Les fruits seront bientôt à table...
Son associé :

" Choupoul "

Publié le 22/05/2007 à 12:00 par Le roi Loup
" Choupoul "
Souvent les personnes se souviennent et se disent : " c'était mieux avant " . D'où vient cette envie de comparaison ? L'inconnu fait-il si peur qu'on finit par se dire que l'acquis, ce qui a été vécu, devenu figé, fini est forcément meilleur que la suite ? Sommes-nous un espace, un instant de rupture entre notre passé et ce que nous allons vivre ? D'où vient le désir de s'accrocher à hier, cette idée que nous voulons récupérer un ancien bonheur ? Souvent nous nous positionnons ainsi, lors des moments de peine et nous terminons par habiller de tristesse, certains parlent de nostalgie, des heures merveilleuses, heureuses, pleines de joie qui appartiennent à une vie antérieure.
Je n'aime pas cette attitude, elle ne me semble pas enrichissante et pire encore, je la crois destructrice. Ce qui est mort est mort, terminé, arrété. Le souvenir me parait salvateur dans la seule mesure où on ne le rattache qu'à la date où les événements se déroulèrent et non pas, à un présent actuel dans un but comparatif. Chaque instant peut se savourer et, l'idée d'un passé merveilleux me plait et plus encore celle d'un futur encore meilleur. Et même si tout le temps est lié par un déroulement inévitable, inexorable, il me semle absurde d'interchanger les éléments, chacun a la place qui lui a été accordée. Un jugement de valeur apparait hors de propos : " le fil de coton précède le tissu mais l'un vaut-il mieux que l'autre ? Le fils suit les parents et là encore qui est le meilleur ? " Demeure l'espoir que l'évolution ou le changement aillent vers un mieux.

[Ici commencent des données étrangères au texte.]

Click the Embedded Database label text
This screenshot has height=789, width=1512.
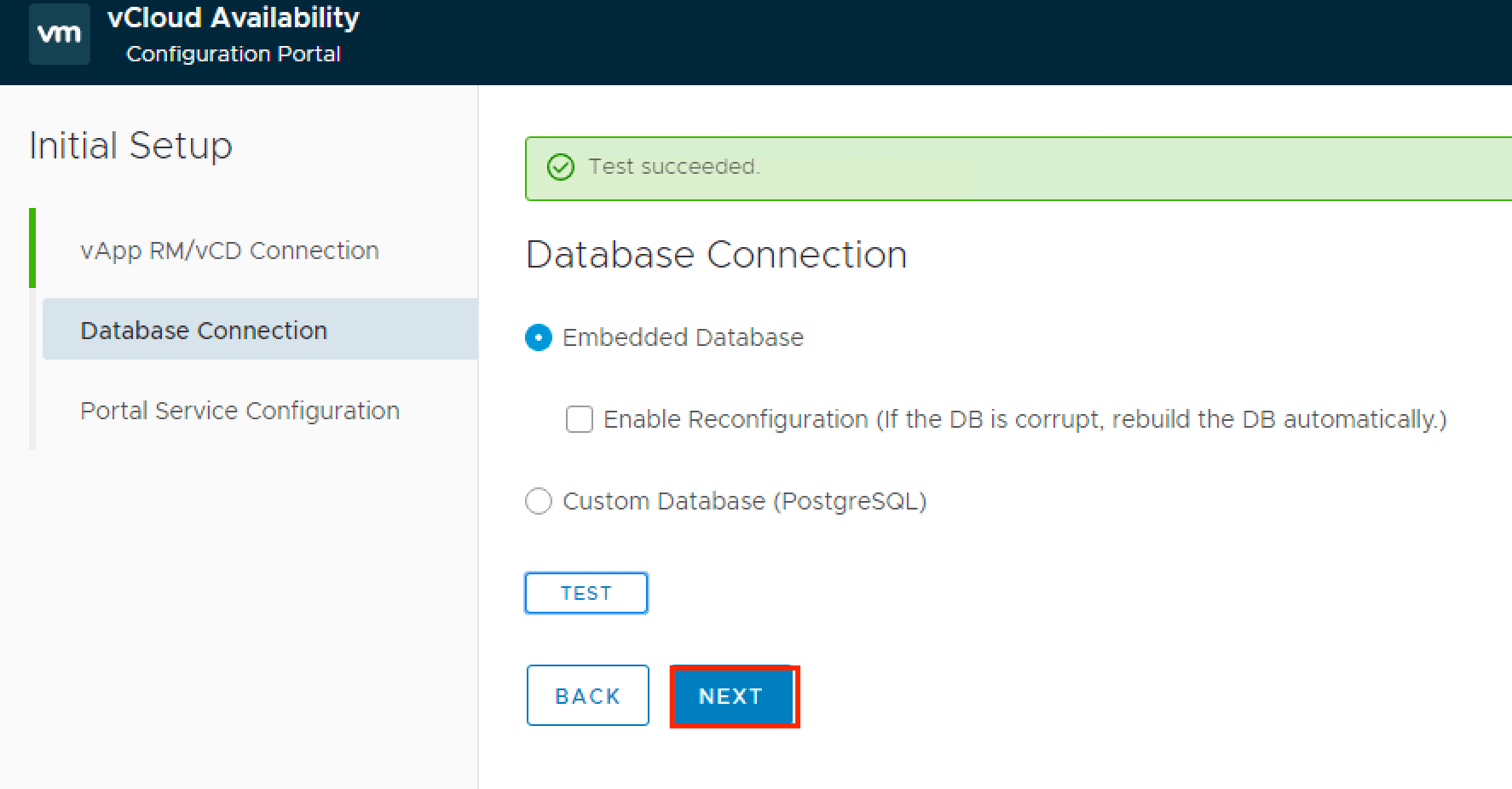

Et puis regarder en arrière, à quoi cela rime-t-il ? Ca ne repassera jamais devant. Nous passons notre existence à nous vider et nous remplir, aussi bien physiquement que psychiquement. Alors, il faut se demander si l'on préfère regarder ses selles ou le plat délicieux du prochain repas. J'ai une petite de ma réponse. Ceux qui souffrent ou regrettent leur passé ont certainement eu des problèmes de digestion. Je suggère l'usage de bicarbonate, de petits vomis en forme de gerbes ou de cris, ou encore quelques larmes, enfin un de ces machins qui s'expulse ( non je ne serai pas scabreux ).
Parfois, le passé ramène sa fraise, sans que nous l'ayions invité, certes... Eh bien, je préfère l'affronter, le voir en face et lui répondre : " je sais, et alors ? Je te connais, je t'ai accordé du temps mais maintenant c'est fini pour toi, j'ai d'autres copains à voir et plus de place pour toi sinon ce sera eux qui en pâtiront, je nous en voudrais ! Sur ce, bonsoir " . L'oubli me gène aussi, mais comme chantait Piaf : " Non rien de rien, non je ne regrette rien " de là à rester dans une illusion déchue, faut peut-être pas déconner... J'ai d'autres jours à fréquenter.